Write out exactly the lines of the entries below from the one holding "This screenshot has height=727, width=1020." to the one holding "Given: Click the", inclusive, and leave out all other lines.

Collected data entries:
# # #
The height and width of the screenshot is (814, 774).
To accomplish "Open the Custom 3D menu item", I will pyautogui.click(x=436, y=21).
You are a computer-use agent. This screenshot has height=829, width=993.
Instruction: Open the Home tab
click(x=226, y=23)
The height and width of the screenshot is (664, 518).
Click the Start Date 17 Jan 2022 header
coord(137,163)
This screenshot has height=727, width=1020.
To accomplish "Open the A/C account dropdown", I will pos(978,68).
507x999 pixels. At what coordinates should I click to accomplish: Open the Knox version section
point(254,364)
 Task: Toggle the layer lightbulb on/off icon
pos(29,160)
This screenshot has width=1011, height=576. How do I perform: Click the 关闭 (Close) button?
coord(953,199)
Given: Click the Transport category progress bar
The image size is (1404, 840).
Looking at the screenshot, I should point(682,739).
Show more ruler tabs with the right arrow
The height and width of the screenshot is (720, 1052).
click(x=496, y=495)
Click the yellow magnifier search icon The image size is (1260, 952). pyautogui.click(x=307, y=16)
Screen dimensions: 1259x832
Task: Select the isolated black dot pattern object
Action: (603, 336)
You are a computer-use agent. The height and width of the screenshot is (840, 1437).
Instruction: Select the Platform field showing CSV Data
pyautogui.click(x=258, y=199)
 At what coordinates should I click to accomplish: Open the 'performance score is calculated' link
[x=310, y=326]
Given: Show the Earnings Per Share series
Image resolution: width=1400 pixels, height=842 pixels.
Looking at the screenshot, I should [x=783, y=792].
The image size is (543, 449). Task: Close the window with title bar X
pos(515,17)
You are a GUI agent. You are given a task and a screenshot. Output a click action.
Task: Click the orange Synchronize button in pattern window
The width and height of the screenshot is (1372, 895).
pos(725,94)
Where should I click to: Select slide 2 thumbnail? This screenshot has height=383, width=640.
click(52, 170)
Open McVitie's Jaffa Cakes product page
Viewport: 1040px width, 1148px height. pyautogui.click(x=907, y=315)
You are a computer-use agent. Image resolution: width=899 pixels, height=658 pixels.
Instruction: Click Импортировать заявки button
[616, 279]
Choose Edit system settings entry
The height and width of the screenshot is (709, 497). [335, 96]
# # #
Result of this exercise =>
This screenshot has height=727, width=1020.
To accomplish "Open the A/C account dropdown", I will pos(978,68).
507x999 pixels. At what coordinates should I click to accomplish: Open the Knox version section
point(254,364)
 Task: Toggle the layer lightbulb on/off icon
pos(29,160)
This screenshot has width=1011, height=576. How do I perform: Click the 关闭 (Close) button?
coord(953,199)
Given: Click the Transport category progress bar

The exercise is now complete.